Birthright Citizenship Fight–From Ariz. to the Supreme Court?

Jan 27, 2011

True to its word, Arizona dropped its long-promised anti-immigration bills attacking birthright citizenship. Arizona State Rep. John Kavanagh filed two bills today in the Arizona House, and State Sen. Ron Gould was also expected to file his own.

"Those two companion bills have one purpose," Kavanagh told Colorlines. "We want to trigger a Supreme Court review of the phrase ‘subject to jurisdiction thereof’ which is contained in the 14th Amendment."

Kavanagh said he believed that statements from the 14th Amendment’s authors and initial Supreme Court decisions reveal that the amendment was never intended to grant citizenship to the children of undocumented immigrants. 

"We believe the current interpretation is wrong," he said.

One of the House bills seeks to amend the state constitution to create a new category of Arizona state citizenship. Kavanagh’s bill says that in order to be granted state citizenship, a child born in the U.S. would need to have at least one parent who is a legal permanent resident or a U.S. citizen. The bill’s language is tricky. It interprets the 14th amendment to mean that only the children of "at least one parent who owes no allegiance to any foreign sovereignty, or a child without citizenship or nationality in any foreign country" are eligible for state citizenship.

Immigration rights advocates and legal scholars who oppose the bill insist that this is unconstitutional. 

"These bills seem to try to manufacture a novel definition of state citizenship which really contravenes the understanding and well-established principle of citizenship that the 14th amendment brought and codified almost 150 years ago," Vivek Malhotra, an attorney with the American Civil Liberties Union, said on a press call last week, before the bills were delivered.

The ACLU and a host of other civil and immigrant rights organizations joined together earlier this year to form a coalition called Americans for Constitutional Citizenship to protect the current interpretation of the 14th Amendment. 

"These legislators want to pass state laws that would create two tiers of citizens–a modern-day caste system–with potentially millions of natural-born Americans being treated as somehow less than entitled to the equal protection of the laws that our nation has struggled so hard to guarantee," Wade Henderson, president of the Leadership Conference on Civil and Human Rights and a member of the ACC, said on the day of the coalition’s launch.

Those who oppose the birthright citizenship bills point to the 14th Amendment which says, "All persons born or naturalized in the U.S. and subject to the jurisdiction thereof, are citizens of the Unites States and of the State wherein they reside." There is no mention about the immigration status of a child’s parents. The sentence ends abruptly. They argue that very next line of the U.S. Constitution precludes Kavanagh and Gould’s efforts: "No State shall make or enforce any law which shall abridge the privileges or immunities of citizens of the United States…"*

Kavanagh welcomes the opposing arguments. "I’m glad they think that," he said. "Let us go to court and we’ll have the U.S. Supreme Court eventually decide because that’s the way we settle disputes in this country."
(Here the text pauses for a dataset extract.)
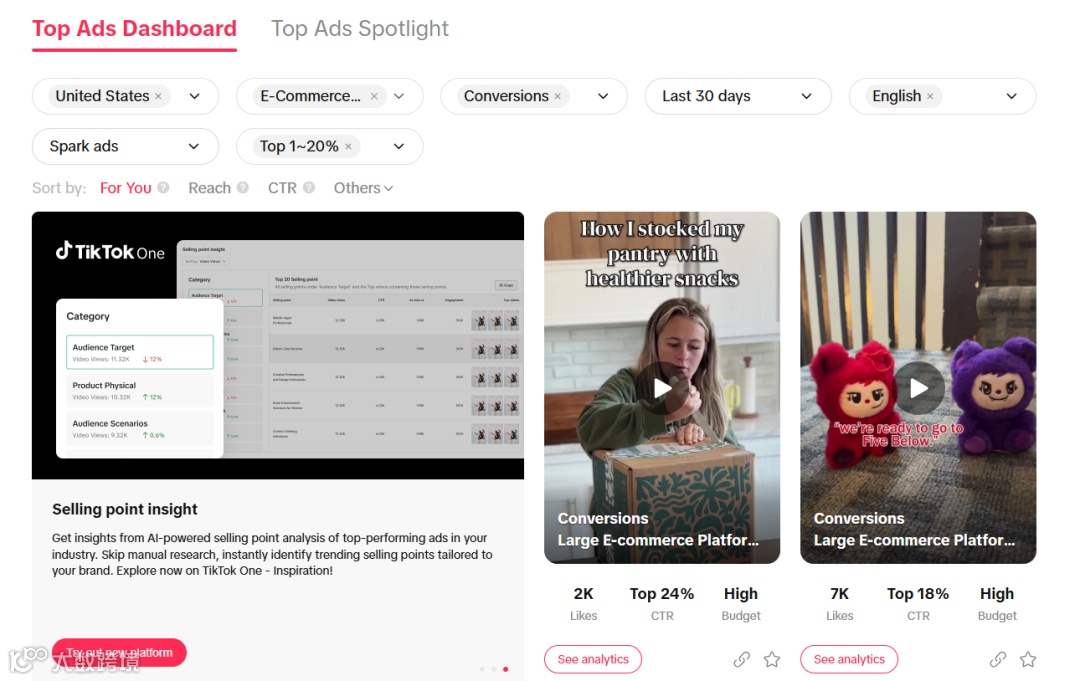This screenshot has width=1080, height=681.
Task: Copy link icon for pantry snacks ad
Action: click(x=741, y=659)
The second bill seeks to initiate a state compact that would need other states’ commitment and eventually Congressional approval. If Congress authorizes the compact it would, in effect become federal law. It’s a convenient avenue to try to attack the Constitution without having to go through the laborious process of actually amending it.

Under the bill, member states would join together in their new interpretations of state citizenship.

While legal scholars are confident that that the bills are unconstitutional, these bills undoubtedly affect the political climate in Arizona, which is still reeling from the anti-immigration bill SB 1070 which was just signed into law last year. Parts of SB 1070 were enjoined and that fight is winding its way through the courts right now, but portions of the law are still in effect. "This divisive legislation is appalling and shameful," said Jennifer Allen, executive director of the Tucson human rights group Border Action Network. "Our legislature already dragged our state’s name through the mud with SB1070 and by driving our economy and services into the ground. They need to stop with these divisive, counter-productive and uncivil attacks on Arizonans and our nation as a whole."

"We’re not going to sit by and allow these attacks to go on," said Salvador Reza, an immigrant rights activist and organizer who was on his way to the Arizona State Capitol to protest the new bills this morning. "We will organize, and we will do whatever we need to to fight these attacks."

"The hate and the animosity that they have created and that is spreading throughout the rest of the country, it’s out of control."

Kavanagh could offer no immediate details about when the bill will move to committee or hearing. He and other Arizona legislators like Russell Pearce have faced criticism for pushing ahead with immigration bills when the state is mired in difficult budget conversations and facing an unprecedented deficit. He said he would wait until the budget was settled before bringing his bills to the floor. "The budget is very important," Kavanagh said. "But we can do more than one thing at once."

"If we get the correct court decision…we will not be dispensing citizenship like a door prize," Kavanagh said. "Especially not for those whose parents snuck into this country illegally through the back door."

*A previous version of this article incorrectly quoted the text of the 14th Amendment.